The search was over. I had gotten what I was after. I learned quite a few lessons this week:

  1. Never, ever give up on your dream, even when it seems it may be too late.
  2. At the same time, don’t ever trample on or utilize another’s dream to achieve your own.

I’d like to end this blog with the wise words of my favorite author: “When you really want something, the entire universe conspires in helping you to achieve it.”

–Paulo Coelho

Week Three: Abundant Changes.

This week I made some major changes. I may not have handled them all the right way, but I believe they were decisions I needed to make. I went to work as usual on Monday and Tuesday, still not doing much at work. There are four of us interns in the press office with very little workload. I spent most of my time reading for class and catching up on intern logs. But with so little to report I felt as if my time in New York was slowly slipping by in front of my very eyes, and I could do nothing about it. I sat in the press office anxiously as a few floors below me I knew was buzzing activity of the daily news kind. I wanted so acutely to be located just 7 floors lower in the same building, helping to research stories and learn from those much more experienced then me. I had come to admire the people I worked with here on the PR side of the business. I knew they could and would teach me more in the days to come, but I felt unhappy. I felt wasteful and ungracious when it dawned on me. This was not the place for me. This was my one chance at a semester in New York City and I was so close yet so far from the position I wanted to hold. I made a rash decision. It is not one I regret, but one I desperately wish I had handled better.


I decided to attempt altering my internship in search of one that gave me the experience and workload I aspired to gain from my one shot in the bustling city of my dreams. I attempted to leave the CBS Press Office and take my fortune to a more news-based environment. First I sought to consult our intern coordinator to see if another position within CBS could be more fitting, so as not to burn any bridges and solidify something rather quickly. I realized however that the reality of such an ideal situation was beyond my reach. I may have to track other options. Rather than taking the proper channels of communication, I was thrust into an awkward pursuit when I tried to honestly yet reasonably discuss the situation with my boss. And, as tends to happen with those of us who write better than we speak, I was quickly misunderstood. The words meaning to leave my mouth in an “I’d really appreciate it if I could gain more experience in a news setting” fashion, were heard more as “I quit so I can pursue something I like better” manner. Unguarded and naïve, I left feeling as if my clouded judgment on the matter had made the situation worse. I felt guilty and entitled, unappreciative and vain. All emotions my usual self steers clear of. It made matters worse when I looked back on the whole ordeal, realizing I had taken a spot that someone else may have worked really hard to apply for. What made me think I could take advantage of such a situation or that I would even find another internship? Feeling guilty yet somehow free, I raced home and began working on other channels to secure an internship.


Meanwhile, my birthday came and went. It was my first birthday away from Texas. The first night was a traditional night on the town, but the night of my actual birthday was a brand new experience. I took on a freelance story in the heart of Harlem, at the Apollo Theater. It was a Muslim arts revival concert where the likes of Aasif Mandvi and Mos Def would be performing. I got to do a piece on it. It was one of the greatest birthday presents I could’ve asked for.

------------------------------

_Task to carry out_. Take the stretch of the blog excerpt that begins at the words "2. At the same" and stops after "Three: Abundant Changes.", and write it out again, swapping "blog" for "post".

------------------------------

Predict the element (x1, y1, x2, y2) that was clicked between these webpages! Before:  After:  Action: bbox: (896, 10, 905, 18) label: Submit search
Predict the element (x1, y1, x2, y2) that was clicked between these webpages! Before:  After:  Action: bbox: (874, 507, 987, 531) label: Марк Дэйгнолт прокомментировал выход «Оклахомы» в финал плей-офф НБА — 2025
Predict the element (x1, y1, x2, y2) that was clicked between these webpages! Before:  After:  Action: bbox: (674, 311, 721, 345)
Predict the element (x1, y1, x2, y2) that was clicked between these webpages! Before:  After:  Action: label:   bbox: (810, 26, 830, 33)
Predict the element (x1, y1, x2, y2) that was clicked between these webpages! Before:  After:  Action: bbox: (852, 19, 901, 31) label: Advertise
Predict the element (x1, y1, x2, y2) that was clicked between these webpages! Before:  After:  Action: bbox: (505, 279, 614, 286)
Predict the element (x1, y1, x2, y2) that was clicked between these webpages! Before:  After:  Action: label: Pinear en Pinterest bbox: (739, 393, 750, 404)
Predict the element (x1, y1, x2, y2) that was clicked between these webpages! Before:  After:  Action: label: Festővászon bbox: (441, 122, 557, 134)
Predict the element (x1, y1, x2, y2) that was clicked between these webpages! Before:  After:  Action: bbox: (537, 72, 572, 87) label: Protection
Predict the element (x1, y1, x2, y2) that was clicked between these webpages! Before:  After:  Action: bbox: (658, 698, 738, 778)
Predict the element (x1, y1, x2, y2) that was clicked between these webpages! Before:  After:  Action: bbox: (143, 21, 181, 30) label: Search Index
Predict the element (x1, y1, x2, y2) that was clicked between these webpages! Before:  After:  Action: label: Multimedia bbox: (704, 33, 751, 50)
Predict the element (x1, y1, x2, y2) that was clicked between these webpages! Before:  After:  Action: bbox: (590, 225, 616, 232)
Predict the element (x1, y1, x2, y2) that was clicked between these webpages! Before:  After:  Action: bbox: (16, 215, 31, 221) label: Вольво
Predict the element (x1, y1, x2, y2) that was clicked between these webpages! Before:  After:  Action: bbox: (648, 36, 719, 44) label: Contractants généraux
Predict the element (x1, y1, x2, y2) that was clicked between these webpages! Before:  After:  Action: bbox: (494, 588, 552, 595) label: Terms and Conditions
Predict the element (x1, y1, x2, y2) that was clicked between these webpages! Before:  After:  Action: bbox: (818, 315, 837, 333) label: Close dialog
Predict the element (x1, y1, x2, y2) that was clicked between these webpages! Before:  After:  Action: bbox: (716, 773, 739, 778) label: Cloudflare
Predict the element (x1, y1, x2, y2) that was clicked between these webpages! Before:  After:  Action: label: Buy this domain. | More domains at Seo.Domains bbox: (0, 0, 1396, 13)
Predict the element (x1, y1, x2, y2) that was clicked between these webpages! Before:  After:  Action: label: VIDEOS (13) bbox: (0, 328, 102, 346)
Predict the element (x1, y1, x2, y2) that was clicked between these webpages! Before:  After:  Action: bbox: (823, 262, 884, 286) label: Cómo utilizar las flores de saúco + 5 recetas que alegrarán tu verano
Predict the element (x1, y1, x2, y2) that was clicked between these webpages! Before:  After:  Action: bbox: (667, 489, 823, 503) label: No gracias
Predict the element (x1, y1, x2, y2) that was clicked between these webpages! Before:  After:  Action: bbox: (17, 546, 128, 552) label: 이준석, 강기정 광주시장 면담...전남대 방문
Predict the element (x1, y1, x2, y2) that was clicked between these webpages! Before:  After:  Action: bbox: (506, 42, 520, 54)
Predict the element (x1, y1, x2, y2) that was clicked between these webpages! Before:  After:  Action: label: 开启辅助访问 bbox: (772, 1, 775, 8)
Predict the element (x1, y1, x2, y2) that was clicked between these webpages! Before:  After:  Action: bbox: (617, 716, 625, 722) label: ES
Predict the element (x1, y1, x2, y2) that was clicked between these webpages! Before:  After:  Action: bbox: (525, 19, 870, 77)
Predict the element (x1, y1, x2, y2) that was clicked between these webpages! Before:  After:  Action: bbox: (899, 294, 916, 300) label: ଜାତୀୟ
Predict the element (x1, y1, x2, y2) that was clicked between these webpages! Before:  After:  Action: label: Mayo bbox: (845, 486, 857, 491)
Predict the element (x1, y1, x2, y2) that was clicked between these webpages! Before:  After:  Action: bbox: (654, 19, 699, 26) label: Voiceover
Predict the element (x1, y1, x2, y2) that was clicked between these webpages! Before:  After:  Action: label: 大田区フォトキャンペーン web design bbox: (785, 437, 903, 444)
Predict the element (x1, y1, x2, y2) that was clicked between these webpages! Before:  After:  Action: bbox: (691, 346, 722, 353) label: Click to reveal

------------------------------

_Response_.
2. At the same time, don’t ever trample on or utilize another’s dream to achieve your own.

I’d like to end this post with the wise words of my favorite author: “When you really want something, the entire universe conspires in helping you to achieve it.”

–Paulo Coelho

Week Three: Abundant Changes.